Objetivo 1 →
Localize nos registros todas as linhas que contêm a palavra "with" e copie-as.

Um dos principais rios da Chapada Diamantina e responsável por alimentar as principais bacias do estado, o Rio Utinga vem sofrendo com a redução de sua riqueza hídrica devido à retirada de água para atender às demandas da agricultura irrigada. Os quilombolas e indígenas que vivem nas proximidades do rio manifestam preocupações acerca da redução da autonomia de suas comunidades em relação ao curso d’água.

As límpidas águas do Rio Utinga fluem de uma extensa fonte subterrânea, jorrando a impressionante marca de 630 litros por segundo. Ao percorrer seu caminho desde a nascente até se encontrar com o Marimbus, o rio Utinga abrange uma vasta área de 2.906 km², configurando-se como um subsistema hidrográfico integrante da ampla bacia do rio Paraguaçu.

Dados fornecidos →

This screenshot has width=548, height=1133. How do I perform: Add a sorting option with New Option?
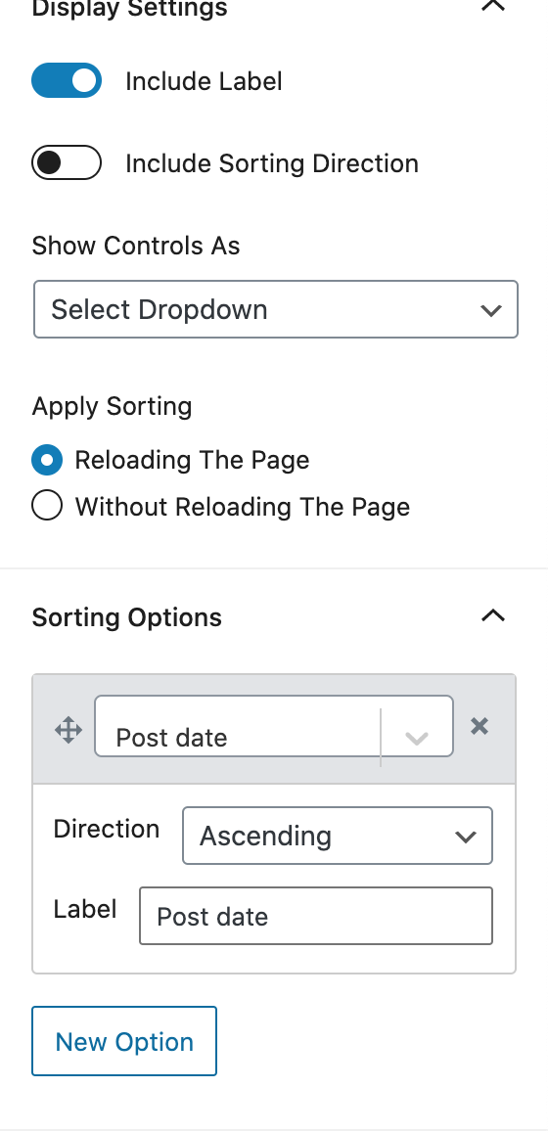coord(124,1041)
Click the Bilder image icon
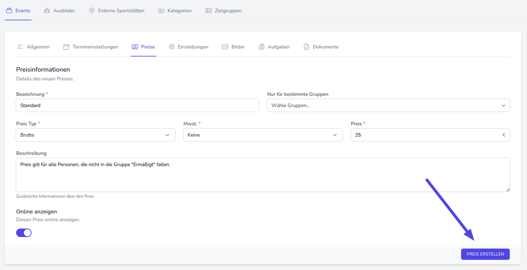The image size is (527, 270). [225, 47]
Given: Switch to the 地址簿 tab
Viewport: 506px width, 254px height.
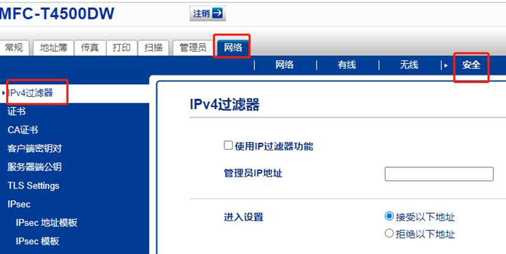Looking at the screenshot, I should [x=54, y=48].
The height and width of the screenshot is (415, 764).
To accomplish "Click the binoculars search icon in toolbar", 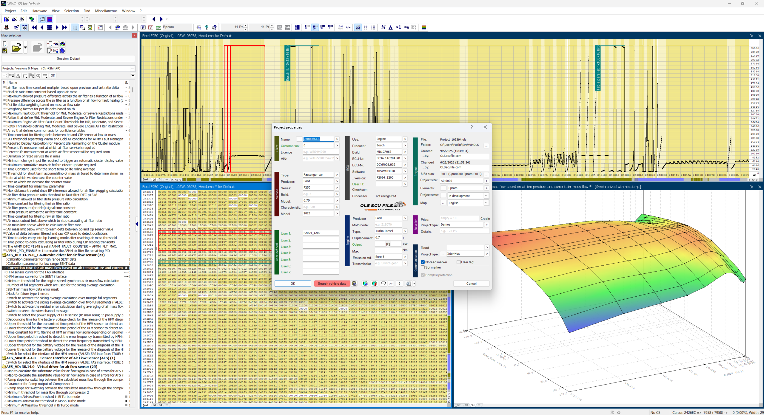I will click(x=118, y=27).
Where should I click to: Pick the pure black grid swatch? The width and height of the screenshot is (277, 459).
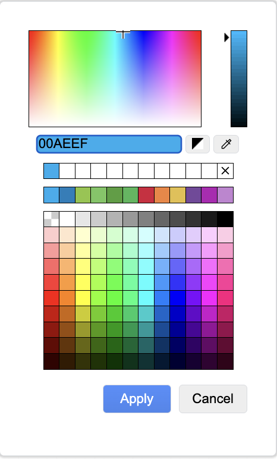(x=225, y=219)
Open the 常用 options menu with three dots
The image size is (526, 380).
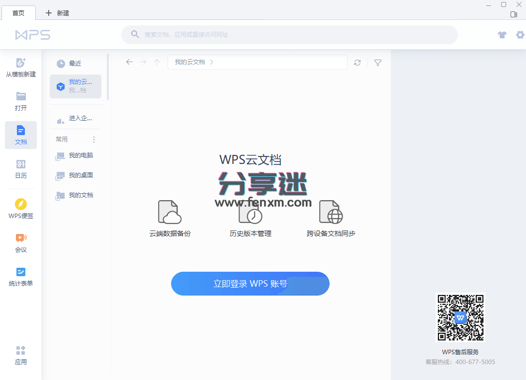click(93, 139)
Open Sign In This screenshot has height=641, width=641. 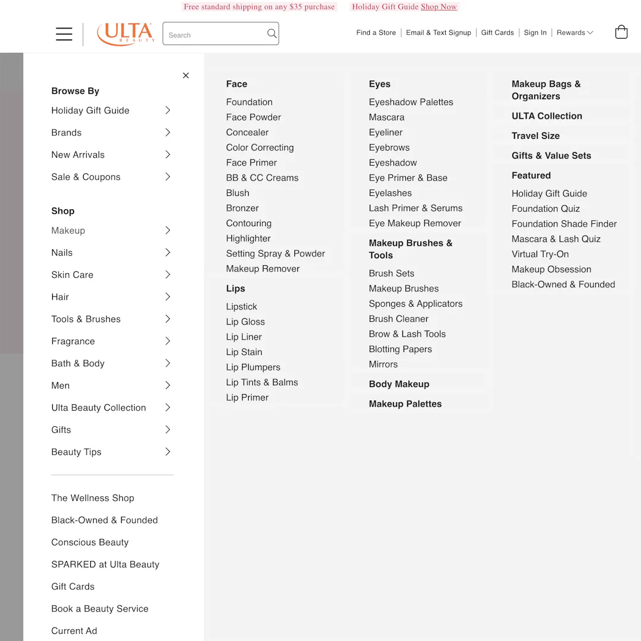coord(535,33)
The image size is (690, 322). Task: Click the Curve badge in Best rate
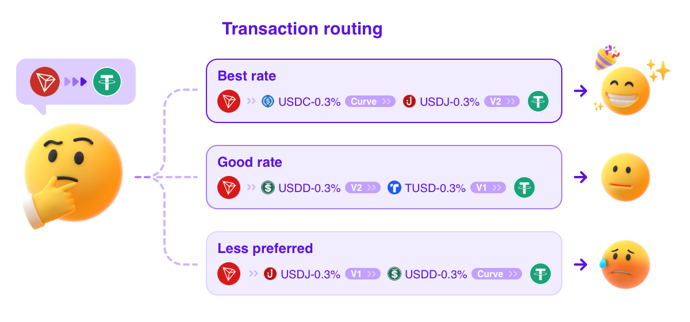[x=370, y=102]
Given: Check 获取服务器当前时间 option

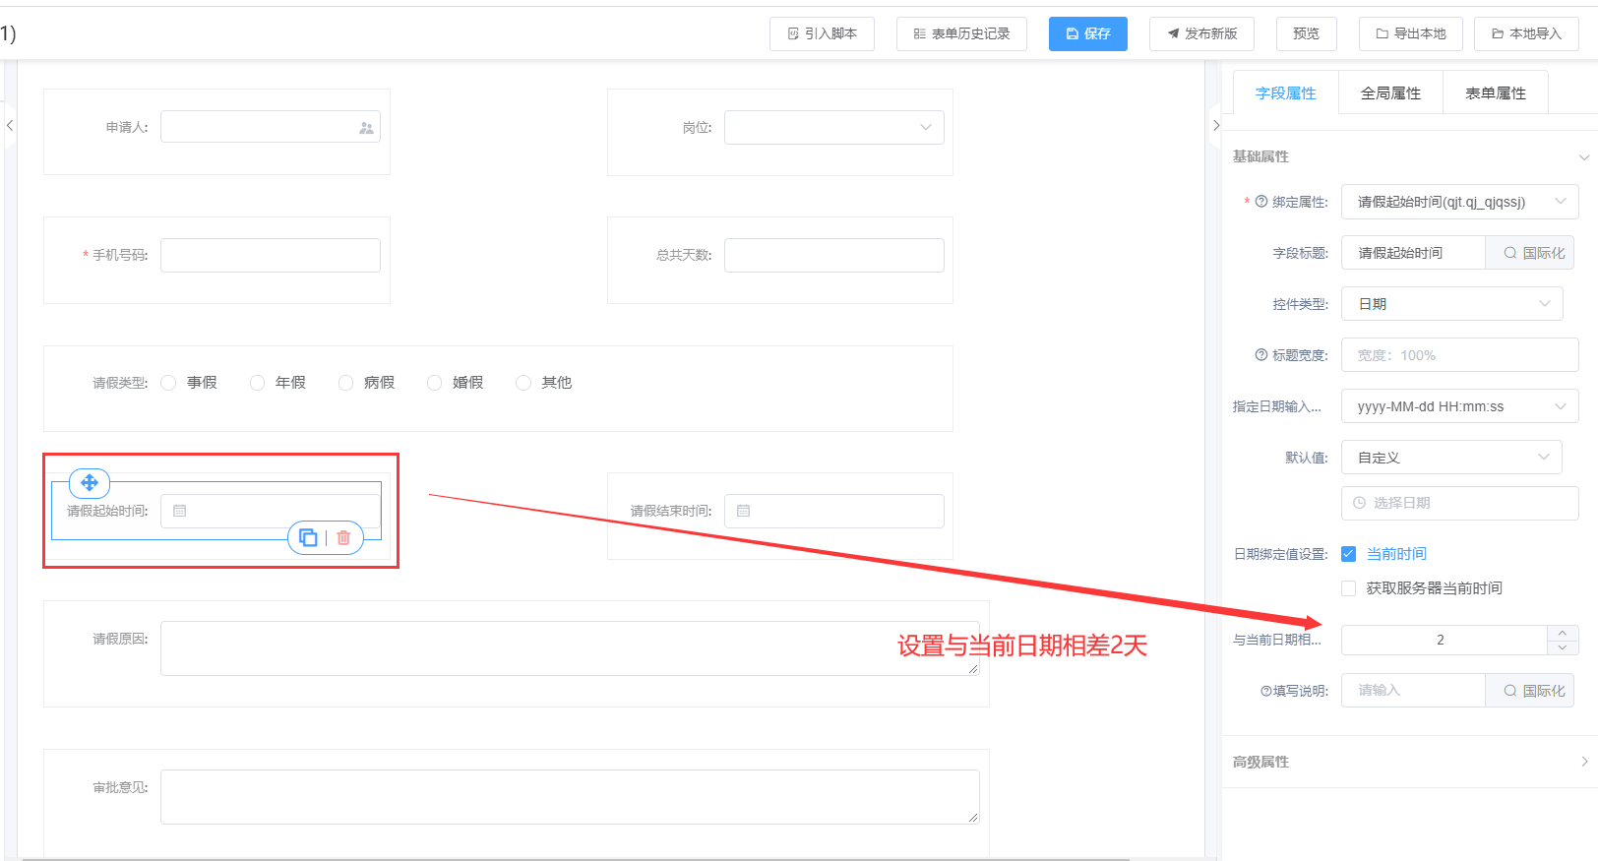Looking at the screenshot, I should [x=1348, y=588].
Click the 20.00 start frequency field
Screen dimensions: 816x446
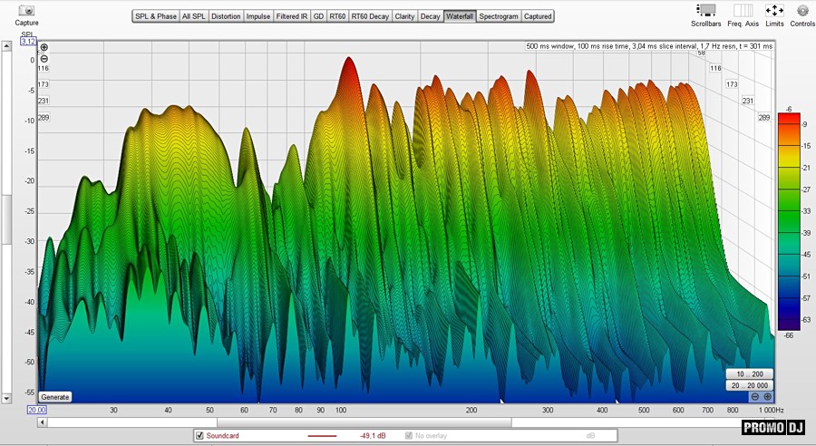point(36,410)
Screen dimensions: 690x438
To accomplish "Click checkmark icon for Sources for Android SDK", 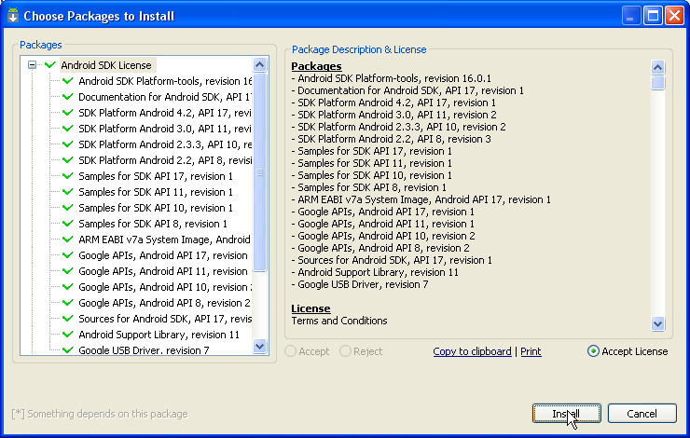I will coord(68,319).
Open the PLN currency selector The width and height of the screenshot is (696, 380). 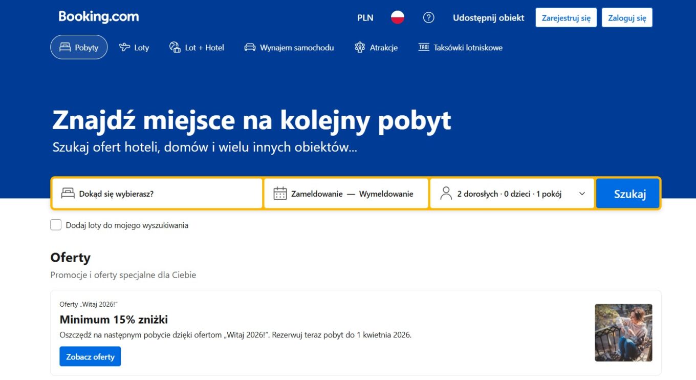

Objetivo 2 →
Segundo o trecho sobre o Rio Utinga, quantos litros por segundo jorram da fonte subterrânea que alimenta o rio?

Resposta escrita 1 →
This screenshot has width=548, height=1133. How do I perform: Add a sorting option with New Option?
Open the 常用 options menu with three dots

Resposta escrita 2 →
630 litros por segundo.